Many flea preventatives are not approved for young puppies. Check with your veterinarian. You can find more information here: "How to Treat Fleas in Puppies."

Vacuuming is a great way to rid your home environment of fleas because it gets all life cycles plus the food supply for the larvae and pupae. But, again, be sure to do it often and get rid of the vacuum bag right away.

Your yard may need to be treated to get rid of eggs, larvae, and pupae out there.

There are also environmental treatments for the house, but you should consult your veterinarian or a professional exterminator to determine whether that's necessary in your case. If so, be sure to heed all warnings on the insecticide about when pets and people should be allowed back in the treated areas.

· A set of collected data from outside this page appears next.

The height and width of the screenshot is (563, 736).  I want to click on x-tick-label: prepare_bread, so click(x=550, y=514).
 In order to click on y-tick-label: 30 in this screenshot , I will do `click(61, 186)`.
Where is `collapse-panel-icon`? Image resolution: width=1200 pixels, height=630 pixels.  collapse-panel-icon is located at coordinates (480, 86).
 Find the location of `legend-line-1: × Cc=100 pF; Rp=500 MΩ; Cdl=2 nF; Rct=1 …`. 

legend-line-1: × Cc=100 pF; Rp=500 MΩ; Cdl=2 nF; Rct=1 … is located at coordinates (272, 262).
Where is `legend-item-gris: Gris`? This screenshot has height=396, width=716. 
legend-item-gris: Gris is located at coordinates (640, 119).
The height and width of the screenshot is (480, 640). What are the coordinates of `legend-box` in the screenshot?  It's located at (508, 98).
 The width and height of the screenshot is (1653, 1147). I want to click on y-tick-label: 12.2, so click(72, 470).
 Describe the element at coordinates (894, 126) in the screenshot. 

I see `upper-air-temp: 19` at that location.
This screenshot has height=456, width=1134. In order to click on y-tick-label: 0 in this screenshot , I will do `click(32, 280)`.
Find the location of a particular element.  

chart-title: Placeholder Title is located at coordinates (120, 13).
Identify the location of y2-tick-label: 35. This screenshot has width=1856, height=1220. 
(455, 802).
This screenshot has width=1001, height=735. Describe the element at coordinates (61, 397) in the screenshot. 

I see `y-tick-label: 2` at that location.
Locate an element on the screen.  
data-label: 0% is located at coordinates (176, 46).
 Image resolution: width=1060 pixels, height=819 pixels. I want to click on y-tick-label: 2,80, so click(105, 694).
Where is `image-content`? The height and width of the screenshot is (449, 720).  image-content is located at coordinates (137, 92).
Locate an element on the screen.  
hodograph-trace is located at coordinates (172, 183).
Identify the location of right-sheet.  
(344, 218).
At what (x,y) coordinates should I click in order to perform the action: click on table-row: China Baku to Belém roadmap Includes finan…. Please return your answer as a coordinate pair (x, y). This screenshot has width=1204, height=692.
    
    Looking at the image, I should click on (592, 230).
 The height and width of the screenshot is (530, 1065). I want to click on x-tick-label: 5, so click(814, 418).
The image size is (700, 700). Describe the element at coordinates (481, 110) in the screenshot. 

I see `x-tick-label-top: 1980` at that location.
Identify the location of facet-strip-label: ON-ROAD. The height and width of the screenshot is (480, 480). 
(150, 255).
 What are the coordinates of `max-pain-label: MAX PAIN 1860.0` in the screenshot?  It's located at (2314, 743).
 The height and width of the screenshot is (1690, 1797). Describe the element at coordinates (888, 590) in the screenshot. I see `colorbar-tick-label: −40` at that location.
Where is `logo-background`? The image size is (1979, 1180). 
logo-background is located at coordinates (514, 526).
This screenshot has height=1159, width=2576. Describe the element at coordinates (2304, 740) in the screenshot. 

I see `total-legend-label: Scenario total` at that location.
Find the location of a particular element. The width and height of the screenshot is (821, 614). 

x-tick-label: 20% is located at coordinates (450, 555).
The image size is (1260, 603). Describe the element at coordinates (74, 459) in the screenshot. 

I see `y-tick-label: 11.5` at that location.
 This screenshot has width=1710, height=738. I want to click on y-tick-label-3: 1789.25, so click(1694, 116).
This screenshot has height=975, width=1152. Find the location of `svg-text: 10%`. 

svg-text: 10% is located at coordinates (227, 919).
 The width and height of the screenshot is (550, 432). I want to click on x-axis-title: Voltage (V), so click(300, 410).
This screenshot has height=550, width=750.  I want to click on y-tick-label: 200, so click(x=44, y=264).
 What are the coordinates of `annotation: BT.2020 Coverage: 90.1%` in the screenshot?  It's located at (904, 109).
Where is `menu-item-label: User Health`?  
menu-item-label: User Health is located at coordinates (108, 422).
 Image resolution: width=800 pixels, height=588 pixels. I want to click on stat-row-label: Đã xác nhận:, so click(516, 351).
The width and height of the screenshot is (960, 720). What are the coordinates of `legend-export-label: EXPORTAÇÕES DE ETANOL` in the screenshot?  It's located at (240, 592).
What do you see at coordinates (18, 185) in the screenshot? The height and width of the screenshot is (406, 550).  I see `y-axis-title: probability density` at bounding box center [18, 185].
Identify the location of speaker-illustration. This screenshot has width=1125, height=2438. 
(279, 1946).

It's crucial that you continue to keep flea preventative on all pets in your home during and after your flea treatment regimen because if at any point, pupae hatch into adults and find your pets for a meal, eggs will be laid and the cycle will intensify again.

How Do You Know If You Have a Flea Problem?

If there are pets around, fleas prefer to be on them than on people. Plus, they're small and fast. And dogs (and cats) infested with fleas aren't always itchy. Generally, only severe infestations or an allergy to flea saliva results in intense scratching.